### Work to be completed
Take every line from the entries below that includes the word "gray" and copy it.

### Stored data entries
---------------
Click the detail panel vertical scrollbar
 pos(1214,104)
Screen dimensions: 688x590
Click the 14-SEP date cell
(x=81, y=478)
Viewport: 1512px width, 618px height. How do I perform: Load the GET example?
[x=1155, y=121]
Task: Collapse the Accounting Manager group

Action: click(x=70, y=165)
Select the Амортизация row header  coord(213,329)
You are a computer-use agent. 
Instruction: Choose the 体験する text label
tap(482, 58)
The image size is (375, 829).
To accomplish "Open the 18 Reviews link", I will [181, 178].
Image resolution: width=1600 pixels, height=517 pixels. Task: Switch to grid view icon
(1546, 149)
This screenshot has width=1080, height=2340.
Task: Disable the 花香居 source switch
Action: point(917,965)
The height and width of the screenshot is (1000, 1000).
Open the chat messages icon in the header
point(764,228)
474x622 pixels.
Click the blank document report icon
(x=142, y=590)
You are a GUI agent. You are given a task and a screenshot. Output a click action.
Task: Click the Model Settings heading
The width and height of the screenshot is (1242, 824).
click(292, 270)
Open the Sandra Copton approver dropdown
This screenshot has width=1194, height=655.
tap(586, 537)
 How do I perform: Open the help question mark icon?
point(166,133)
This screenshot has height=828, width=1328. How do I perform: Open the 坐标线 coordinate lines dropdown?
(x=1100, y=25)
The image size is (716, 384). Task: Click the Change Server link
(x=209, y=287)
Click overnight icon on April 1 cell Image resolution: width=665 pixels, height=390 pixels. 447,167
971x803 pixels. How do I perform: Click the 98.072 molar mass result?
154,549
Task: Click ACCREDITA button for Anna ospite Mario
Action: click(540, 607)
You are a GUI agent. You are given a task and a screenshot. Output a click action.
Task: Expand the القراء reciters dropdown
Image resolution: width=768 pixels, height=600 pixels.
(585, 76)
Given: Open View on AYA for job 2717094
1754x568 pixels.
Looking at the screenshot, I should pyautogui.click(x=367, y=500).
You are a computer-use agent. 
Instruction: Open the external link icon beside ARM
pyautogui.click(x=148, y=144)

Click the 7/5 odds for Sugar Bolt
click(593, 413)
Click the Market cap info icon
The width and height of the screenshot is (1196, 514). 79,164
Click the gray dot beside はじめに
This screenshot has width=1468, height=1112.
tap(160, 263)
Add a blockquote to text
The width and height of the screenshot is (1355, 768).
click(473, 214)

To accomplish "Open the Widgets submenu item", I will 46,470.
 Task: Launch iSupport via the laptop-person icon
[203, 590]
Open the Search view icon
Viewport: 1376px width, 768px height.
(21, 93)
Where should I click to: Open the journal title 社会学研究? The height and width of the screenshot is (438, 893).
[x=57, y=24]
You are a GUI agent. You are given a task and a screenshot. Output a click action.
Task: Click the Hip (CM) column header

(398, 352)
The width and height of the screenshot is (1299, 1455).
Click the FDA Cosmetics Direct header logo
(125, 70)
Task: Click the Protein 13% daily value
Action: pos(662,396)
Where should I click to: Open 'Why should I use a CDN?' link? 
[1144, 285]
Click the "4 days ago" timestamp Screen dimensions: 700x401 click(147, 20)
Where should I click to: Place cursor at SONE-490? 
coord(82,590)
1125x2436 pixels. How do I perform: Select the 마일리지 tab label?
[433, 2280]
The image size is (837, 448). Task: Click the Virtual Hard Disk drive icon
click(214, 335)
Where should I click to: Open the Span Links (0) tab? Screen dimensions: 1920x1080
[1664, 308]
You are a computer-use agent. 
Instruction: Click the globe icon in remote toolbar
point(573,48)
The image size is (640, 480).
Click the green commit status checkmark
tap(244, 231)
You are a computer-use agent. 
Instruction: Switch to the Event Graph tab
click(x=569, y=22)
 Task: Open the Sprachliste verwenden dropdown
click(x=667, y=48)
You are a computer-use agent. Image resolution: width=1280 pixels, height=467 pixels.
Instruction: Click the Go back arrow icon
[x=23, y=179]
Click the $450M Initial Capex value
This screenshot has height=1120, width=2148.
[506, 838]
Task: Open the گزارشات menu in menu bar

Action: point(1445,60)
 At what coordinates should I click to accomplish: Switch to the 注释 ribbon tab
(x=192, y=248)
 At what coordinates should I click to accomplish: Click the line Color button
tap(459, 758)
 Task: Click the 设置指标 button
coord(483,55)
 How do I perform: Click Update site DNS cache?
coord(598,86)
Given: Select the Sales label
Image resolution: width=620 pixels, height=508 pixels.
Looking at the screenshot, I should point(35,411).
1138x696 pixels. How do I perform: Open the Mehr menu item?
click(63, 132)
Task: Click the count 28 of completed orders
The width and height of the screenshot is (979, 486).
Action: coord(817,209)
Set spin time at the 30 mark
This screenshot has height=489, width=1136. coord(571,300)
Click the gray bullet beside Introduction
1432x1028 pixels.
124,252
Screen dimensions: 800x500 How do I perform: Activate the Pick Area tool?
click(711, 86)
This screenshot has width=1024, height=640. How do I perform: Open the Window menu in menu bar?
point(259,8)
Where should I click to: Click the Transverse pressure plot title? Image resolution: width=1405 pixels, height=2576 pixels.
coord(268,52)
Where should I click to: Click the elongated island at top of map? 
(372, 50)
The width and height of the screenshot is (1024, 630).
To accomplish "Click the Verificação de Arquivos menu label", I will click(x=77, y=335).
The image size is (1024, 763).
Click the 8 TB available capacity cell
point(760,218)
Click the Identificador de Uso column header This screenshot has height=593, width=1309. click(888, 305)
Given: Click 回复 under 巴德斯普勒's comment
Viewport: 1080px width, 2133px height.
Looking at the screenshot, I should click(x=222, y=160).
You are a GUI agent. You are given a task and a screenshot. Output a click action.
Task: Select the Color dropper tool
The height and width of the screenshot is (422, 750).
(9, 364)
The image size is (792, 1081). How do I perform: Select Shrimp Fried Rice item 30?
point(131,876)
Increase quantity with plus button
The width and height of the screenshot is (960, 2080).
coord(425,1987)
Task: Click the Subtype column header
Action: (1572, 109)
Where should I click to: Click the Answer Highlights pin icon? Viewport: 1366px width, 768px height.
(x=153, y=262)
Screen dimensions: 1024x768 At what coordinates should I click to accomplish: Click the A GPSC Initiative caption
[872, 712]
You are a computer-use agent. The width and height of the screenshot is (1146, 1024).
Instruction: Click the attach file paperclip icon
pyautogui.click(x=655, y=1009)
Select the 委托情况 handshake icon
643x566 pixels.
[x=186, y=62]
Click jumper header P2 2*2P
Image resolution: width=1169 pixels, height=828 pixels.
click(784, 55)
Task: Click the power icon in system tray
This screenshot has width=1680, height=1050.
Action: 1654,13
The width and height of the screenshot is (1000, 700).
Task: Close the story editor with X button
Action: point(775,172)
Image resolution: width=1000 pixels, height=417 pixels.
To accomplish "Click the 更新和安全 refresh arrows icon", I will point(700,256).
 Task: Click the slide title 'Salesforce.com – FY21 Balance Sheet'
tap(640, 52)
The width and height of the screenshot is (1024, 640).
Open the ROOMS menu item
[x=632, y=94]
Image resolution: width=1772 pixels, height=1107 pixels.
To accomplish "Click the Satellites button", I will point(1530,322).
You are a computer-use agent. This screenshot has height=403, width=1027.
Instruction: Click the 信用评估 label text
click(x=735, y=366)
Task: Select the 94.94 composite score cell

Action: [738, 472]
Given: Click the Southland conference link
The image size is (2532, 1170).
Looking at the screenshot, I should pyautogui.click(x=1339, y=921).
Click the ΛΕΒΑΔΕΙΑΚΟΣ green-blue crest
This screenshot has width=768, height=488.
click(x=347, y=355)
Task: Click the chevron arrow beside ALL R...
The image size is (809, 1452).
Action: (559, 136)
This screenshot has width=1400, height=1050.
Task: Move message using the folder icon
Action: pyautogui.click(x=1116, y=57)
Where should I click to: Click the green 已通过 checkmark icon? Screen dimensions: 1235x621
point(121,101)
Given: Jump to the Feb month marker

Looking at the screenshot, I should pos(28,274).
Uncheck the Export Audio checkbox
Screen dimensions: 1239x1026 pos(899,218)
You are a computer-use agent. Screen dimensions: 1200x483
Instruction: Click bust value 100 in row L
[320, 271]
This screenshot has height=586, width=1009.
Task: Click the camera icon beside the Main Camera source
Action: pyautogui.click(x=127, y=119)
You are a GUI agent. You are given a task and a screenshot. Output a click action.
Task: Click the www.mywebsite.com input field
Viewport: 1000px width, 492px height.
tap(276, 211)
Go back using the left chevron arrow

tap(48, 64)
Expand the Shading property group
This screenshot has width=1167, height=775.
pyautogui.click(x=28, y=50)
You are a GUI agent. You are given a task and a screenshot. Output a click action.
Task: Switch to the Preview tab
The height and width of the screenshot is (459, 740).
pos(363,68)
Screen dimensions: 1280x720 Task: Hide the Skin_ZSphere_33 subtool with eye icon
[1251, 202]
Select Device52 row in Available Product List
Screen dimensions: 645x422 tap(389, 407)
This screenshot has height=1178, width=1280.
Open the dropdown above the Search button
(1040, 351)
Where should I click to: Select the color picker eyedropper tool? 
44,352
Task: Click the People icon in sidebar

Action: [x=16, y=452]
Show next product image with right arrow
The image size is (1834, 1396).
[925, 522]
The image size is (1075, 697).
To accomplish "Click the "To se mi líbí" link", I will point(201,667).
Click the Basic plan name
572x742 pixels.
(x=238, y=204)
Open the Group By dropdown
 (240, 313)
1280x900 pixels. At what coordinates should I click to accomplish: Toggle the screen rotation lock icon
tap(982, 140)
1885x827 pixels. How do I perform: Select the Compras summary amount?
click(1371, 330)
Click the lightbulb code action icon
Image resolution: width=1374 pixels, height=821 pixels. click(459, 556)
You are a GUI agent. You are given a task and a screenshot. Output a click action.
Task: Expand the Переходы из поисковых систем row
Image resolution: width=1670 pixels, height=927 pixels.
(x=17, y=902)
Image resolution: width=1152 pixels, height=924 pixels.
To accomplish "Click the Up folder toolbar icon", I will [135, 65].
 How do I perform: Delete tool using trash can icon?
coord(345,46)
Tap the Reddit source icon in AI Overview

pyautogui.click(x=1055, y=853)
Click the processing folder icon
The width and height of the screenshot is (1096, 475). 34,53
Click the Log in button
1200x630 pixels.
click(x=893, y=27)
---------------
### Solution to the exercise
Click the gray dot beside はじめに
Click the gray bullet beside Introduction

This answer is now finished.